In several applications, such as machine learning, the following setup arises:
Let $V$ denote a function space equipped with the following inner product $ \langle f, g\rangle = \sum_{i=1}^{m} f(x_{i}) g(x_{i}),$ where the functions are real-valued and we only observe the image of $x_{i}$ for $i=1,2,\dots,m.$ Now, define a functional $\ell : V \to \mathbb{R}$ by $\ell(f) = \sum_{i=1}^{m} l(y_{i},f(x_{i})),$ where the $y_{i}$ denote some fixed real numbers and $l$ is usually assumed to be convex and differentiable in the second argument, such as the quadratic error $l(y_{i},f(x_{i})) = (y_{i} -f(x_{i}))^{2}.$
Typically, this functional is treated as a function of $m$ real variables based on the right-hand side. So, the functional gradient is treated as an element of $\mathbb{R}^{m},$ i.e., $$\nabla \ell (f) = \begin{pmatrix} \frac{\partial \ell(f)}{\partial f(x_{1})} \\ \frac{\partial \ell(f)}{\partial f(x_{2})} \\ \vdots \\ \frac{\partial \ell(f)}{\partial f(x_{m})} \end{pmatrix} \in \mathbb{R}^{m}.$$
Now, what I want to compute is $\sum_{i=1}^{m} \frac{\partial \ell(f)}{\partial f(x_{i})} g(x_{i}).$ Can this be written as $ \langle \nabla \ell (f), g \rangle,$ or, do I need to consider the standard inner product, i.e., dot product, on $\mathbb{R}^{m},$ where $g$ would be a vector with components $g(x_{i})$ for $i=1,2,\dots,m?$
Part of my confusion with $ \langle \nabla \ell (f), g \rangle$ is that I don't know how to check the right-hand side of the definition: is $\nabla \ell (f)$ an element of $V?$
Of note, sometimes this is done with the Gateaux derivative, but I am less familiar with this type of derivative. Also, the main aim is to get to gradient descent, which explains the simplification to finite-dimensions.
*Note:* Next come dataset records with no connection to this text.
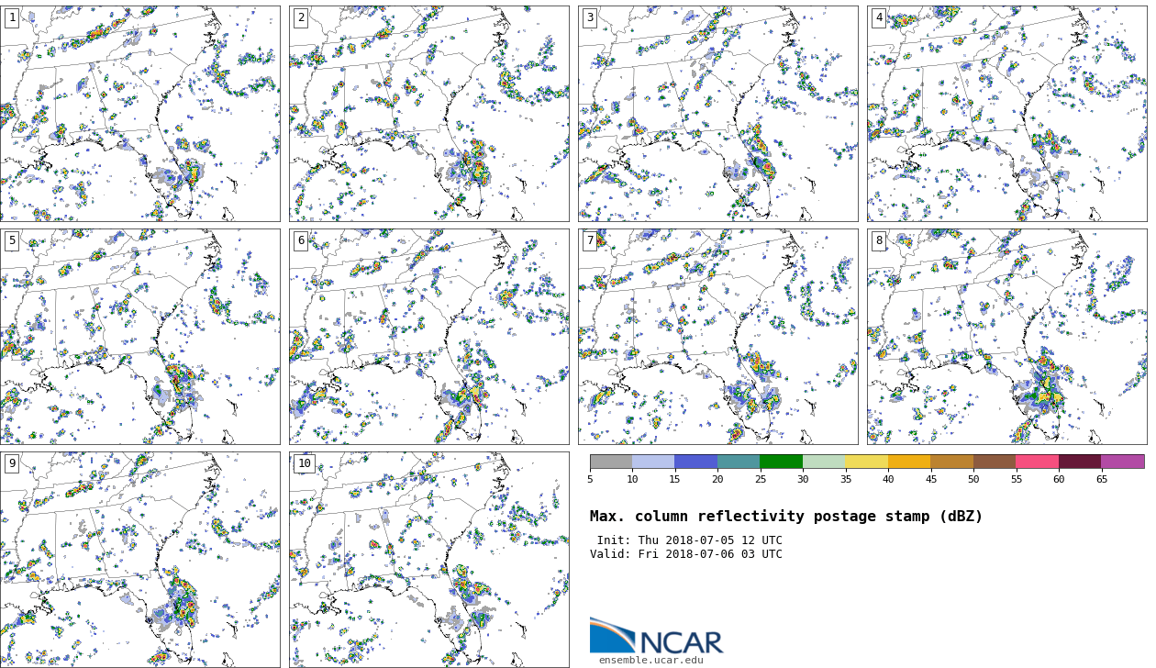Click the Max. column reflectivity title
Screen dimensions: 1156x668
(x=785, y=517)
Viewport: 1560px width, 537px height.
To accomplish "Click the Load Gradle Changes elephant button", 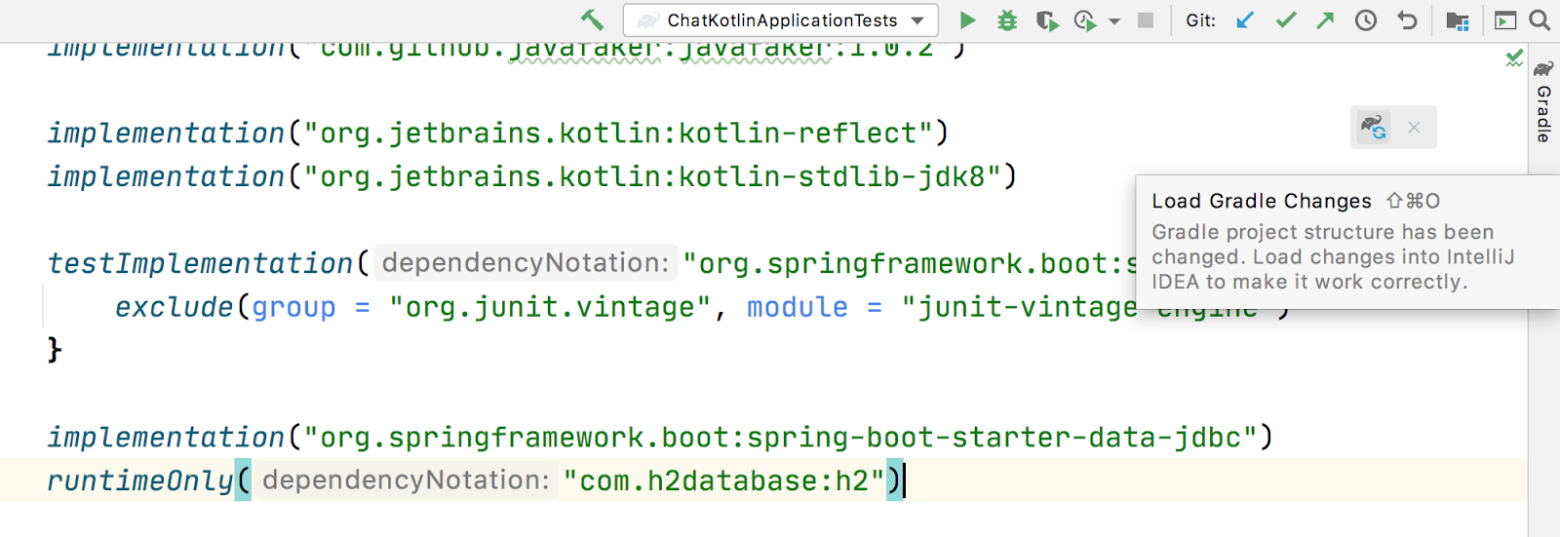I will 1374,127.

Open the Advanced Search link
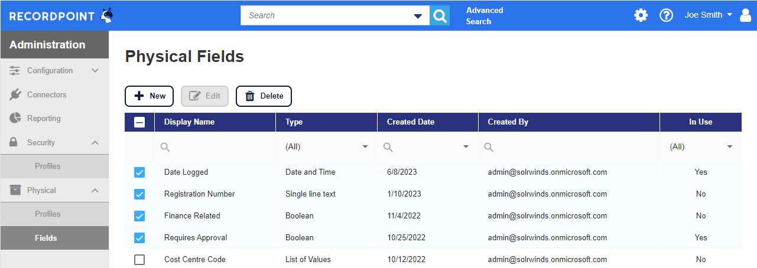tap(485, 16)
Actually, I think the Gateaux derivative is probably the best way to understand this. But few people teach multivariable calculus so that Gateaux derivatives are an obvious generalization. :(
The key point to understand is that derivatives aren't really a number, they're a best linear approximant. In calculus, you usually see $$f(x)=f(x_0)+f'(x_0)(x-x_0)+\dots$$ where $f'(x_0)$ is a number. In multivariable calculus, this turns into $$\vec{f}(\vec{x})=\vec{f}(\vec{x_0})+(\mathcal{D}\vec{f})(\vec{x_0})(\vec{x} - \vec{x_0})+\dots$$ where $(\mathcal{D}f)(x_0)$ is a matrix. This is because, in each case, the derivative is trying to write $f$ as a constant plus a linear part. A linear function from $\mathbb{R}^1$ to $\mathbb{R}^1$ is just multiplication by a number; a linear function from $\mathbb{R}^m$ to $\mathbb{R}^n$ is multiplication by a matrix.
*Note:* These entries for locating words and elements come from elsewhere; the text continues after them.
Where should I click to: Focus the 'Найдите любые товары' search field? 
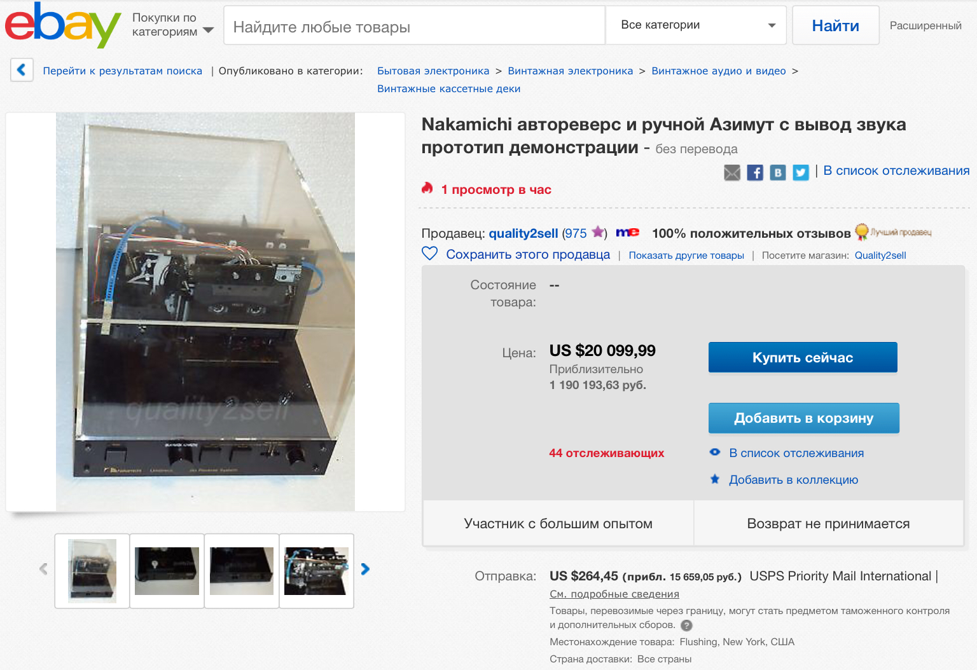(414, 25)
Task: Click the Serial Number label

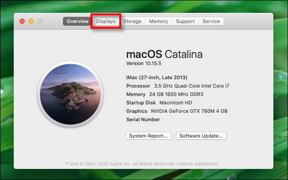Action: 143,119
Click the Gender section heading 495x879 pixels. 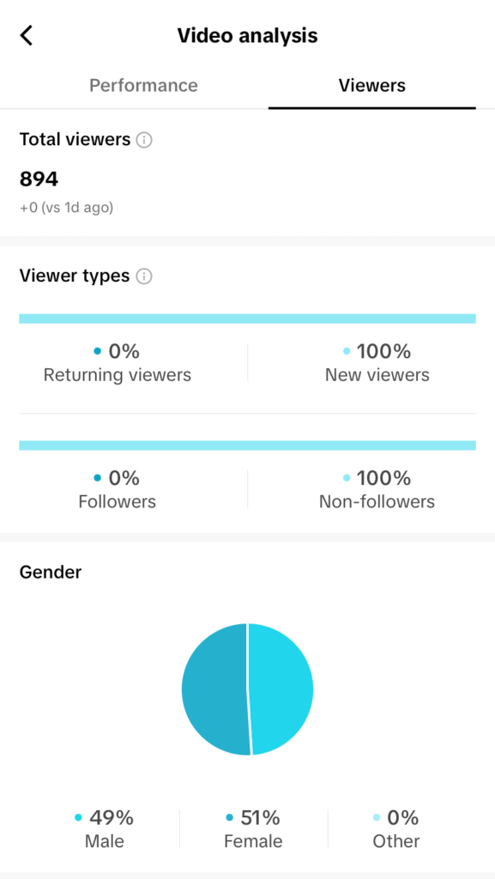click(x=50, y=572)
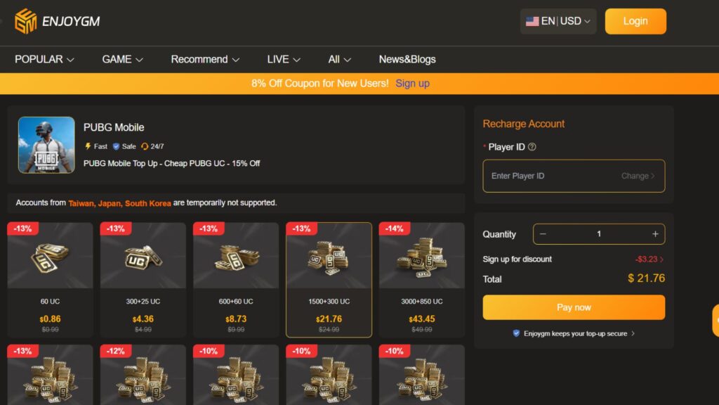Screen dimensions: 719x405
Task: Click the lightning 'Fast' badge icon
Action: pos(88,146)
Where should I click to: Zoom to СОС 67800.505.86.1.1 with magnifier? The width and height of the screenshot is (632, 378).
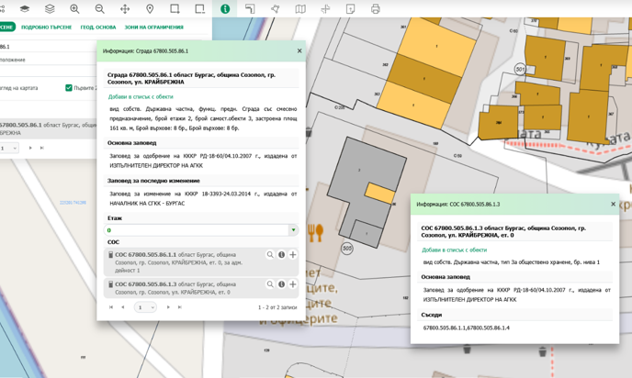click(x=270, y=255)
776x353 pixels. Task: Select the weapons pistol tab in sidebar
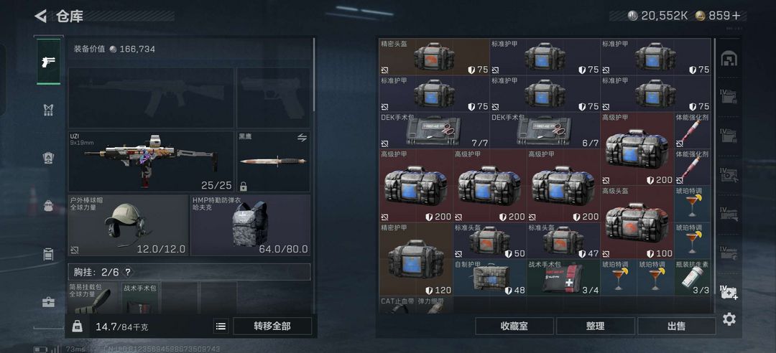click(x=49, y=62)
You've also seen in linear algebra that a matrix representation is always just a sort of convenience for arithmetic: the same transformation has different representations in different bases. So maybe we should instead write that expansion in terms of the underlying linear transformation: $$\vec{f}(\vec{x})=\vec{f}(\vec{x_0})+\mathcal{D}(\vec{f})(\vec{x_0})(\vec{x} - \vec{x_0})+\dots\tag{1}$$ where $\mathcal{D}(\vec{f})(\vec{x_0})$ is the corresponding linear transformation. Now (1) is nicely coordinate-independent.
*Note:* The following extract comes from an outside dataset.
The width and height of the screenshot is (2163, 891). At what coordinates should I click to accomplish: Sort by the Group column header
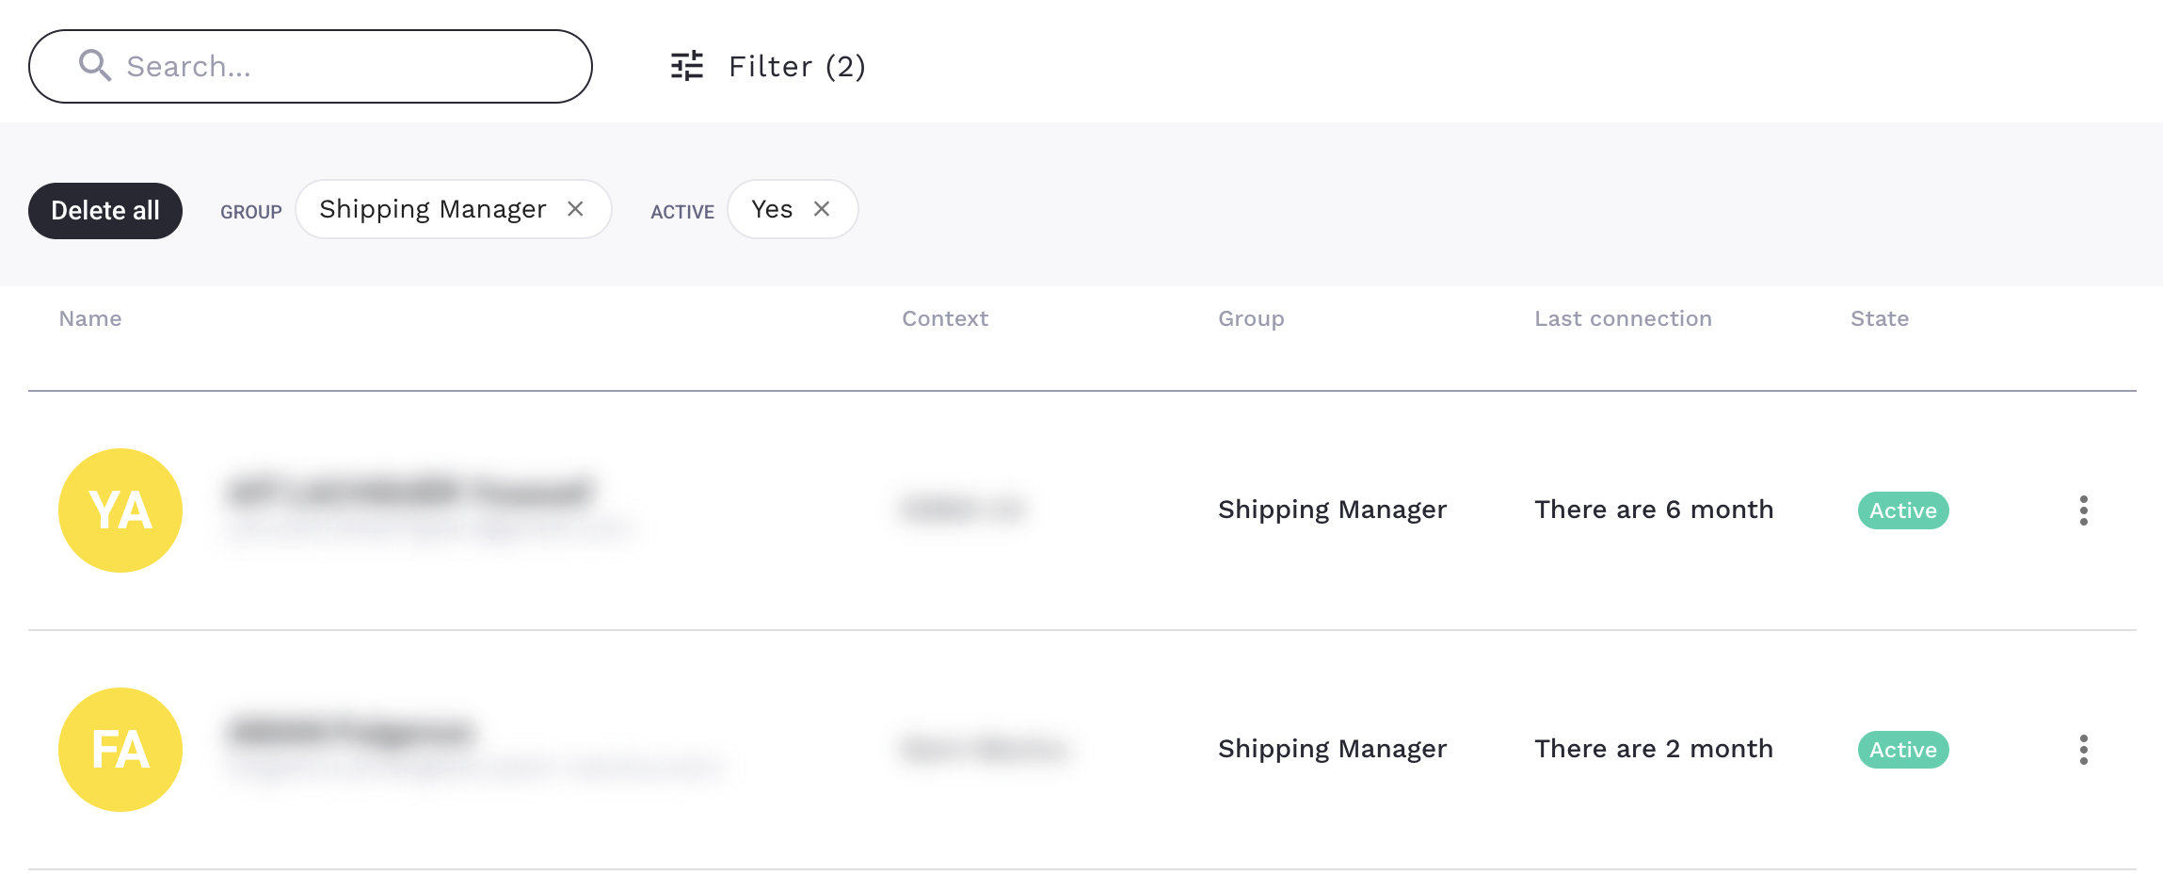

Of course, nobody writes that, because those parentheses are insane. But if we take a step back, we can see that each of those parenthesis is serving a purpose:
Putting it together, $$\mathcal{D}\in C^{\infty}\to(\mathbb{R}^m\to(\mathbb{R}^m\to\mathbb{R}^n))$$ In your case, the gradient, $n=1$, so we can just write: $$\nabla\in C^{\infty}\to(\mathbb{R}^m\to(\mathbb{R}^m\to\mathbb{R}))$$ There's a convenient notation for this: for a vector space $V$, let $V^*$ be the space of linear functions $V\to\mathbb{R}$. Then \begin{gather*} \nabla\in C^{\infty}\to(\mathbb{R}^m\to(\mathbb{R}^m)^*) \\ \nabla l\in\mathbb{R}^m\to(\mathbb{R}^m)^* \\ (\nabla l)(f)\in(\mathbb{R}^m)^* \end{gather*}
So what is this $V^*$? Well, recall that the defining characteristic of a Hilbert space is an inner product. This inner product gives you a way to turn elements of $v$ into elements of $V^*$: if $v\in V$, then $(w\mapsto\langle v,w\rangle)\in V^*$. (In coordinates, this is the transpose.) In fact, the transpose goes both ways: all the elements of $V^*$ are of this form. So it's common to identify $V$ with $V^*$ (although you cannot do this if you have more than one Hilbert space at once). Once you identify $V$ with $V^*$, then your inner product can take two elements of $V$…or an element of $V$ and an element of $V^*$…or an element of $V^*$ and an element of $V$…or two elements of $V^*$. In the $V^*\times V$ case, you can unravel what I said above to get $$\langle\phi,v\rangle=\phi(v)$$
Based on (1), what you want to show is actually $$(\nabla l)(f)(g)=\sum_j{\frac{\partial l(f)}{\partial f(x_j)}g(x_j)}$$ But nobody writes that, because we're allergic to parentheses, and we write the equivalent $$\langle(\nabla l)(f),g\rangle=\sum_j{\frac{\partial l(f)}{\partial f(x_j)}g(x_j)}$$ instead.